How to make cheesecake kladdkaka
Making kladdkaka is extremely easy, and this cheesecake kladdkaka is no different. Do you have a couple of bowls and forks at home? Then you’re good to go. When making kladdkaka we’re not using any baking powder because we want it to stay so awesomely sticky. So we also want to avoid beating any eggs. No fluff here, incorporate as little air as possible. We want it to be as sticky as it can possibly be! Except, as I said before, in cheesecake kladdkaka we’re using a little baking powder. But we’re still not whipping the eggs, no-no.
Cheesecake kladdkaka recipe
Have four bowls at hand. In bowl #1, melt the butter and add the cocoa powder. Stir to evenly incorporate and let cool. Bowl #2 is for the flour and baking powder; measure and combine. Bowl #3 will be for the sugar and eggs. Measure the sugar in the bowl and transfer 2 tbsp of it to bowl #4. Crack 3 eggs and add them to bowl #3. Crack the last egg and add the white to bowl #3 and the yolk will go with the 2 tbsp of sugar in bowl #4. Mix the content of bowl #3 just using a fork, until even. No whisking. Then you just pour in the melted butter and cocoa mixture (content of bowl #1), and again just give it a good stir with a fork until incorporated. Lastly, you want to fold in the flour mixture (content of bowl #2), and for this step I used a rubber spatula.
Pour the kladdkaka base in a springform pan lined with baking paper. Now get bowl #4 and the cream cheese and vanilla extract. Once again, give it all a good stir with a fork. Use the same fork – just remember to rinse it after every stirring – or get a new fork at every step. Pour dollops of the cheesecake mixture over the kladdkaka base and draw the swirls using the back of the fork. Four bowls, one fork and one rubber spatula. So basic.
Bake in the preheated oven at 150°C for 30 minutes. It should be wobbly when you take it out of the oven. It should be wobbly even when it cools down, go figure!
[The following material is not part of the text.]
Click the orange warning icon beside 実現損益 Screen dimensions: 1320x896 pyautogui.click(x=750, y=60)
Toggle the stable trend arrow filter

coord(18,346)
Cheesecake kladdkaka is so sticky that when I tried to photograph it I miserably failed to make it look any nice. It was just one sticky mess. And while I understand that that’s the beauty of kladdkaka, the perfectionist in me ached. But kladdkaka has to be so gooey it’s almost impossible to serve.
I know I could have baked it a bit longer. I know I could have let it set in the freezer. It would have looked prettier. But it wouldn’t have looked like a legit kladdkaka. Because ladies and gentleman, this is how kladdkaka should look like. A sticky mess.
A cheesecake swirl topping kladdkaka, the Swedish sticky cake. A gooey chocolate cake with a cream cheese twist.
- 150 g butter
- 30 g cocoa powder (unsweetened)
- 220 g sugar
- 4 eggs
- 220 g flour
- 1 tsp baking powder
- 150 g cream cheese
- 1 tbsp vanilla extract
Melt the butter and stir in the cocoa powder. Set aside to cool. In another bowl, measure the flaour and baking powder; stir to combine.
Measure 220 g of sugar in a third bowl, and transfer 2 tbsp of sugar to a fourth bowl. Add 3 whole eggs to the bowl with the larger amount of sugar in. Crack the 4th egg and pour the white in the bowl with the other eggs, and add the yolk to the bowl containing 2 tbsp of sugar.
Lightly whisk the larger egg and sugar mixture with a fork. Pour in the cocoa and butter mixture and stir to combine. Add the flour mixture and fold with a rubber spatula. Pour kladdkaka batter into a springform pan lined with baking paper.
Add cream cheese and vanilla extract to the bowl with the egg yolk and 2 tbsp of sugar. Lightly whisk with a fork to combine. Pour dollops of cheesecake batter over the kladdkaka base and create the swirl pattern using the back of a fork.
Bake in the preheated oven at 150°C for 30 minutes. The cake should be wobbly in the centre when you take it out of the oven, having only the sides firmer.